No mercado de defensivos agrícolas, as importações chegaram a cerca de R$ 71,1 bilhões no ano passado. A China forneceu 43% do total, seguida pela Índia, com 15%, Estados Unidos, com 11%, Alemanha, com 8%, e Suíça, com 6%.
Somadas, as compras externas de fertilizantes e defensivos alcançaram aproximadamente R$ 144,2 bilhões em 2025. O valor mostra que uma parcela expressiva da riqueza gerada pelas exportações retorna ao exterior para a aquisição de nutrientes e tecnologias de proteção das lavouras.
Essa dependência deixa o produtor exposto às oscilações cambiais, aos fretes internacionais, aos conflitos geopolíticos e às eventuais restrições de fornecimento. Qualquer interrupção nas rotas comerciais pode elevar os custos e reduzir as margens das propriedades.
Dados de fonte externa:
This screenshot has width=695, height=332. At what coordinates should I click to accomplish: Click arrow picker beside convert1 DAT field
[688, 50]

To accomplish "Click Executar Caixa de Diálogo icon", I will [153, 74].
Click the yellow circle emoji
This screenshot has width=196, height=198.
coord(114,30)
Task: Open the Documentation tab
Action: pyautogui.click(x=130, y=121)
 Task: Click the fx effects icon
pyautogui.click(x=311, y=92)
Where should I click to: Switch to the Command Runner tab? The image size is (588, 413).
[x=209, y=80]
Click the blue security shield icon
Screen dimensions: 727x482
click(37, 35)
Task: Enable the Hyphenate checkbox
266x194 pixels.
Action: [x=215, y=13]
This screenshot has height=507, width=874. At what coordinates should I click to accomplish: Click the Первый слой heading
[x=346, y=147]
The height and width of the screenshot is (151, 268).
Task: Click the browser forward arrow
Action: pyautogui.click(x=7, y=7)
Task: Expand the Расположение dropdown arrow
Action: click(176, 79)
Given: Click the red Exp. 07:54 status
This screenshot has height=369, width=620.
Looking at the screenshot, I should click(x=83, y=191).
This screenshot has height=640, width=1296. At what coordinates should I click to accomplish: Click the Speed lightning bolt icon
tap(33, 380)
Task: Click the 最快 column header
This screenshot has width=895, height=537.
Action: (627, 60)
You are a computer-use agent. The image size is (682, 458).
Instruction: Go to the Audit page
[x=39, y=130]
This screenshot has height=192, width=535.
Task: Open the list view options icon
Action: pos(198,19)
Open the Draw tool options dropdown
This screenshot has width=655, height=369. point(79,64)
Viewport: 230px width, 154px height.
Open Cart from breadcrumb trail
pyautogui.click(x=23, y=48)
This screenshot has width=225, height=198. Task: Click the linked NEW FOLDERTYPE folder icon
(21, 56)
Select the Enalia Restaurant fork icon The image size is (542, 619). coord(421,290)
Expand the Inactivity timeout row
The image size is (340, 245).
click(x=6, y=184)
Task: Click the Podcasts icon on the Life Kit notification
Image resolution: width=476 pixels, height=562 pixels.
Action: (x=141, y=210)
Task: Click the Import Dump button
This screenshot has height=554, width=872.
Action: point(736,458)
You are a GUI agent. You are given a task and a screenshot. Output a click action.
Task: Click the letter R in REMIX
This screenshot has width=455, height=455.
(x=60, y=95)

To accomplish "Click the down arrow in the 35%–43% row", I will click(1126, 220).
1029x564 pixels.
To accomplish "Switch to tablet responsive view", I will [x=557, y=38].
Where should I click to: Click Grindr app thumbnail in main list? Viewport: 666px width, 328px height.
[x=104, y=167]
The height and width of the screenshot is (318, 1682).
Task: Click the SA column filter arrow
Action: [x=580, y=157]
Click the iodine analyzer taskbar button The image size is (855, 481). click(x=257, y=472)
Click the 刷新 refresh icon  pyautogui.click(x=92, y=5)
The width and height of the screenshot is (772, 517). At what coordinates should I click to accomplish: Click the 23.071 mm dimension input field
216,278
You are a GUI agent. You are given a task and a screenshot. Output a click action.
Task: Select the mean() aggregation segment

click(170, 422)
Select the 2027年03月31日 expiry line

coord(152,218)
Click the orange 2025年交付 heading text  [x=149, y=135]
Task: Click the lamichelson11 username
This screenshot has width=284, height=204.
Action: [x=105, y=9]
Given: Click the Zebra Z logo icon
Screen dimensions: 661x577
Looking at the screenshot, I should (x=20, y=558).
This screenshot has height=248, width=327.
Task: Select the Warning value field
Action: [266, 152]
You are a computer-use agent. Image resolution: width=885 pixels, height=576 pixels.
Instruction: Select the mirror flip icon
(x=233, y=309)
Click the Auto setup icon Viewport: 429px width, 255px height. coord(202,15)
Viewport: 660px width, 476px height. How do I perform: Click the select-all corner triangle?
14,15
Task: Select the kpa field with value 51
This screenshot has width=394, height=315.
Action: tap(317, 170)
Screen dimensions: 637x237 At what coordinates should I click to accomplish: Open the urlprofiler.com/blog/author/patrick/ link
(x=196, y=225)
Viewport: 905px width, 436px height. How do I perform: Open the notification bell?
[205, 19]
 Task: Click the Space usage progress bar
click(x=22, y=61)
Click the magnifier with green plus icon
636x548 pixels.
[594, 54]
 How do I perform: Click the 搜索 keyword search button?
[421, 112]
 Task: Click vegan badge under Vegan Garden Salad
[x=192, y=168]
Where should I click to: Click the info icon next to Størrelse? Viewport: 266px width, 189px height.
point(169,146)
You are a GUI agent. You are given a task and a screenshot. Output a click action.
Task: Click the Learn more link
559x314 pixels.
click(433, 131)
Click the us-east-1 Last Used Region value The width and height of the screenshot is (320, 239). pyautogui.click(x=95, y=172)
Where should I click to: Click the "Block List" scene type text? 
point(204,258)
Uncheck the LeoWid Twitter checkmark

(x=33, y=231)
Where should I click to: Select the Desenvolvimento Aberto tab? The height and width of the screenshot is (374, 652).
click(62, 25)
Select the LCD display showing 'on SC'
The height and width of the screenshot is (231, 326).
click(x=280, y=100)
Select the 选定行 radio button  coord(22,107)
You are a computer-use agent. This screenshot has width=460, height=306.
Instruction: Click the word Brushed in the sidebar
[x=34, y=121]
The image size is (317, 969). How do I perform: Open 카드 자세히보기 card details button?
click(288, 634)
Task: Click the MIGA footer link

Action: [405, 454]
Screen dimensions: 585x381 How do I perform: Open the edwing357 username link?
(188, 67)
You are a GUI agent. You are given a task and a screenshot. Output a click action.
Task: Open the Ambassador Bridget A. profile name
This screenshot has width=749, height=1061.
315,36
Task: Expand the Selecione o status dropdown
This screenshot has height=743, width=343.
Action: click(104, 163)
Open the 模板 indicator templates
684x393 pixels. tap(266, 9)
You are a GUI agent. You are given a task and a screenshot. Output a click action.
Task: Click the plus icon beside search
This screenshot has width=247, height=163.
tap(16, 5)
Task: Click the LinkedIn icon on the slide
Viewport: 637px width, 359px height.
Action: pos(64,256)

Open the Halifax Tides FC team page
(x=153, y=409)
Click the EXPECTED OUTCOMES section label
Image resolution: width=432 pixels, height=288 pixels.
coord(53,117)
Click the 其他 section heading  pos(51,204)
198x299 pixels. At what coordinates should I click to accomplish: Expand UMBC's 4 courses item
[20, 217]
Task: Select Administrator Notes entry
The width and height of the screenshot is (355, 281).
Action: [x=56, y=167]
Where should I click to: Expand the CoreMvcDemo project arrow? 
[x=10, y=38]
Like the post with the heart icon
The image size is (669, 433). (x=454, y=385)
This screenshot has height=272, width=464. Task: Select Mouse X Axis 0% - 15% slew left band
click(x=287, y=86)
O avanço das exportações comprova a capacidade do Brasil de ampliar a produção e conquistar mercados. O próximo passo é transformar essa força comercial em maior segurança para quem produz, com diversificação de fornecedores, desenvolvimento da indústria nacional de insumos e uso mais eficiente de fertilizantes e defensivos.
Ao ultrapassar uma média anual de R$ 858 bilhões em vendas externas, o agronegócio brasileiro chega a um novo patamar. A manutenção dessa trajetória dependerá não apenas da abertura de mercados, mas também da capacidade do país de reduzir suas vulnerabilidades e garantir ao produtor condições competitivas para continuar abastecendo o Brasil e o mundo.